Connected cars: a big data headache or opportunity for insurers?

Although insurers have yet to use telematics data to open new revenue streams, it will become a valuable asset once telematics is taken up by more than five percent of insurers, an information lead at Zenith Insurance tells ComputerworldUK.

Zenith Insurance is undertaking several data projects as its team, and data pool, expands.

It recently invested in a big data insurance management system from SAS to improve its business performance, including helping to spot fraudulent personal insurance claims. It is launching its own telematics product next month.

“The amount of data we would put together on customers in a year, we are now getting in a week,” says Jason Cabral, group head of pricing and management information at Zenith Insurance.

This influx is due to better intelligence, as Zenith now gathers information on customers as well as those who didn’t purchase insurance with the firm.

Cabral’s team records data sent from aggregator sites like and A potential customer sends their information to get a quote but Zenith can now analyse that information even when the person chooses a competitor.

“It is massive volumes of data so we are using SAS analytics to bring it in, analyse it and try and improve the competitiveness of our products so we can attract new customers and keep them for longer too,” he says.


With insurance companies using standard identifiers like age and location, variables are the only indication of a customer’s driving prowess before purchasing a policy. Telematics allows companies like Zenith to learn about their customers’ driving and move away from pigeon-holing.

“Now we can actually look at why a person drives a certain way, even if they have all the underlying characteristics. Why does one person drive really well and one drive like a maniac,” he jokes.

This personalisation, which Cabral refers to as 'driver DNA', is mirrored across all industries, he adds.

“With data nowadays it is all about individualising – with telematics it is just individualising a specific quote for that person.”

Zenith Insurance will be releasing its own telematics product next month with hardware provided by Wunelli. The Co-operative Insurance group launched a similar product for young drivers where the premium paid was adjusted depending on driving behaviour.
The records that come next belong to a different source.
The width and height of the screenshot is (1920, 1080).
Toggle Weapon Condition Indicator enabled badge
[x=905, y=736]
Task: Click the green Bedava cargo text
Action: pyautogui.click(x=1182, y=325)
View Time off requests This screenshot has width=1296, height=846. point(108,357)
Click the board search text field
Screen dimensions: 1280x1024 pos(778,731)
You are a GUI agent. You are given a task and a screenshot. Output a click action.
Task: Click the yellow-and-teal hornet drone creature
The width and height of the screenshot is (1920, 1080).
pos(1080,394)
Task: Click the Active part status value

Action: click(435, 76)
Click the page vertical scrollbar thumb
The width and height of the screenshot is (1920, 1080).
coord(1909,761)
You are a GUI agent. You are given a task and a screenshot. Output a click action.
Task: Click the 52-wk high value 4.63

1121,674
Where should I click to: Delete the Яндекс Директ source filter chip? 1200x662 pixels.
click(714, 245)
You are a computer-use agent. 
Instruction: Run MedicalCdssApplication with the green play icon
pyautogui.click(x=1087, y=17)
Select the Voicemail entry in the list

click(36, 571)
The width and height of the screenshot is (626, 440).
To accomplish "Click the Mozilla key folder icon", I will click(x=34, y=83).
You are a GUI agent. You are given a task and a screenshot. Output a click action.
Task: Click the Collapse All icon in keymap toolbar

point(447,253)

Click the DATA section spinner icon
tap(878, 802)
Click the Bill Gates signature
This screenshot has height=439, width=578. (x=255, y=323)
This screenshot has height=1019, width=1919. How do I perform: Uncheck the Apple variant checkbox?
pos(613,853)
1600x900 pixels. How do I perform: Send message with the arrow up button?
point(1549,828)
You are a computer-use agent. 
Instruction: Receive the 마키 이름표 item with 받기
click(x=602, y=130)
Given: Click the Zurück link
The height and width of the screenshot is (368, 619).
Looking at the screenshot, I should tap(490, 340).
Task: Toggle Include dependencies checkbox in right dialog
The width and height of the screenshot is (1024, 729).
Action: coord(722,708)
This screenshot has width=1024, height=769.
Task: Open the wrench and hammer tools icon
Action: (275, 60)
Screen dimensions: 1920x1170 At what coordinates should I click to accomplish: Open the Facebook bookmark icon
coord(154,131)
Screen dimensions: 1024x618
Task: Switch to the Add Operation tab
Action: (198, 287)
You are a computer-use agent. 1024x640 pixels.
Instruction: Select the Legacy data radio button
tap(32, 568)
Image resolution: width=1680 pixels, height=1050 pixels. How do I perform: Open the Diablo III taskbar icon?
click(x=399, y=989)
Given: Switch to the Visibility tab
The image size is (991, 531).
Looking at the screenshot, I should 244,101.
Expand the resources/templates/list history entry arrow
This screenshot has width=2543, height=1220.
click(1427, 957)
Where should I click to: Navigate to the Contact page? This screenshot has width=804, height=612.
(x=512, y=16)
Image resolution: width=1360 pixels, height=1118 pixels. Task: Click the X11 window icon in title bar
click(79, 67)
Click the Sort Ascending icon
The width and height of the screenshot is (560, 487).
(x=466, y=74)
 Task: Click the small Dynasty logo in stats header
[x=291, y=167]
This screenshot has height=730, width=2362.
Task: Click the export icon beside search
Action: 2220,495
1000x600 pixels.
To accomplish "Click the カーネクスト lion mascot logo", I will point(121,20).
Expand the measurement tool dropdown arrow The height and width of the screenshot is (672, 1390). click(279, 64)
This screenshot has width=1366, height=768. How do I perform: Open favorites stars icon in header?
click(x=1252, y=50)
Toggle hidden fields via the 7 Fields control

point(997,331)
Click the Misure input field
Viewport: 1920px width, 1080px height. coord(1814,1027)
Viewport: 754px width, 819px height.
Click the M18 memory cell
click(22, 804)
Cabral says that despite refining its data processing, Zenith now has to expand its team as it has realised the value of its data.

"The issue is that you almost become a victim of your own success - as soon as you solve one problem another five will appear,” he says.

New revenue streams

Cabral believes that the turning point for telematics will be when manufacturers install telematics into vehicles. Car manufacturers could use big data to inform urban planning once connected cars reach critical mass, Telefonica's automotive specialist told ComputerworldUK recently.

“The situation is, the take-up rate for telematics has not been massive. But if the vehicle manufacturer’s start putting telematics in vehicles and over time everyone has it – that will be a game changer,” says Cabral.

“You could do individualised marketing, sending offers to specific vehicles. If they know you are passing McDonald’s they alert you ‘you get 50 percent off if you stop’.”

Simon Overton, banking and insurance sales manager at SAS has been watching telematics attract interest in the insurance industry.

“We have customers using SAS to understand telematics data to see which attributes have the biggest impact to see where you should be focusing and also to build a picture of what normal looks like so you can spot abnormal,” says Overton.

Aside from understanding pricing policies and fraudulent claims, Overton agrees that the next exciting big data challenge will be ancillary offers.

“The reality is where we are seeing a lot of big data projects starting in the insurance companies, is not necessarily because they have a big data challenge today, but they are looking for any area of competitive advantage they can get from the huge amounts of information that is available.

“They are making sure they are ready because telematics may not be in the mainstream today, but at some point it will be.”

Driverless cars

The most interesting aspect of the driverless cars debate for insurers will be the transfer of liability from driver to manufacturer, Cabral says.

“We might see a shift to vehicle manufacturers taking a massive group insurance policy,” he says.

“If they[drivers] are not actually driving, is it the vehicle manufacturers themselves who are responsible?”

Call handlers at insurance firms may not be holding their breaths for their first autonomous claim, but the IoT and in-car connectivity is shaping the industry, and fast.

“It’s not going to happen tomorrow, but it is exciting. What we are seeing is a lot of vehicle manufacturers including telematics on high-end vehicles as standard,” says Cabral.